Midsomer Norton Community Trust offer a full cinema experience at the Midsomer Norton town hall showing a range of movies including some of the latest films. They offer a selection of refreshments and are fully licenced.
The Somerset and Dorset Railway is a small heritage site set in the foot of the Mendip Hills. Home to the Pillbox, one of the UK’s smallest museums, the railway is still in use as a tourist attraction and a family friendly day out.
Local Traffic and Parking
There is a range of public car parks to choose from. The Hollies is the most central at only a 6 minute walk from the high street. Other options under a 10 minute walk include Excelsior Terrace and South Road which are both free for up to 2 hours and have a total of 260 parking spaces.
How well is the area served by primary and secondary Schools?
Midsomer Norton is extremely popular with families due to the large amount of education possibilities around the area that go from nursey all the way to degree level.
In terms of primary schools, there are several around the Midsomer Norton area. Both Midsomer Norton Primary School and Welton Primary School have been rated ‘good’ by OFSTED. St Johns, also with an OFSTED rating of good is a very popular primary school.
Norton Hill secondary school in Midsomer Norton is rated good with OFSTED. They have recently secured planning permission to extend this school to accommodate students from reception through to end of sixth form. The new primary is to be named Norton Hill Primary School on land located next to Midsomer Norton rugby club. Somervale secondary School, also rated good by Ofsted, is linked with Norton Hill as part of the Academy. It houses the local Somer Radio Station on their campus and highly promotes media projects. Writhlington School in Radstock is state of the art and has Writhlington Leisure attached to it.

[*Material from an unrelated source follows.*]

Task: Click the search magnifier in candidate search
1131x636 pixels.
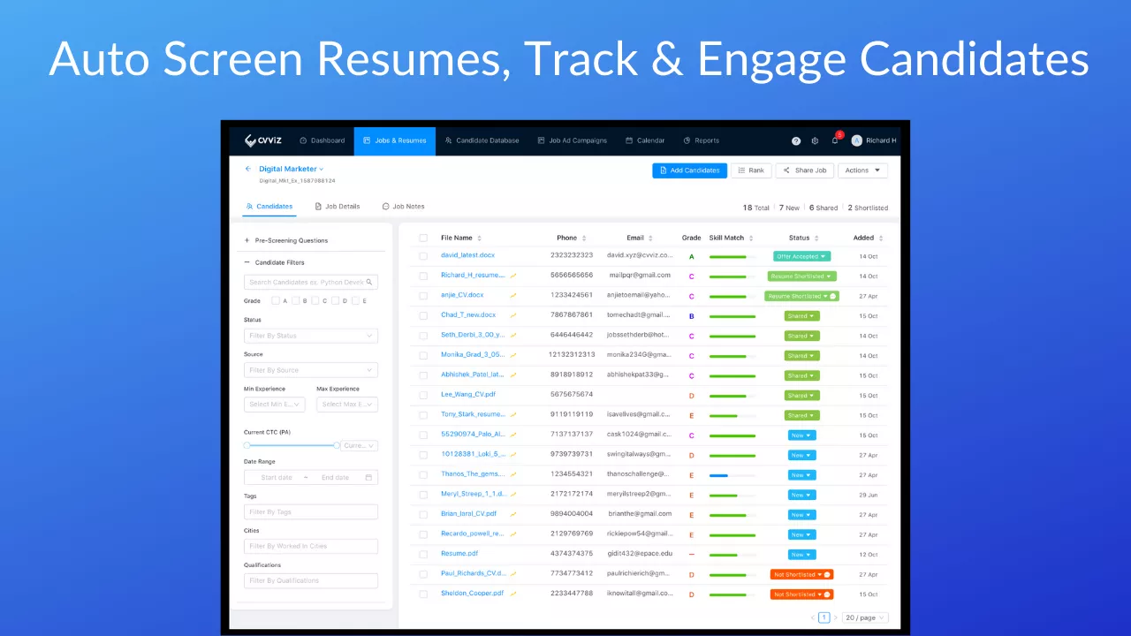Action: tap(369, 283)
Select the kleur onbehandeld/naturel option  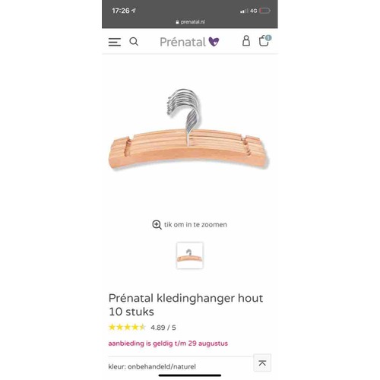[152, 366]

They also have an orchid project, which has been running for many years and have won many national prizes for science, engineering and biology. The Mendip Studio School is a 14 to 19-specialist provision also on the Wrinthlington site, which opened in September 2015.
Downside School is an independent secondary school in Radstock, the closest secondary school to Midsomer Norton. In Bath, Hayesfeild Girls' School and St Gregory’s Catholic School are extremely popular choices with locals.
Norton Radstock and Bath College is also close by, offering a wide range of skill based courses including bricklaying, hairdressing and beauty courses, as well as huge variety of apprenticeships and work placements.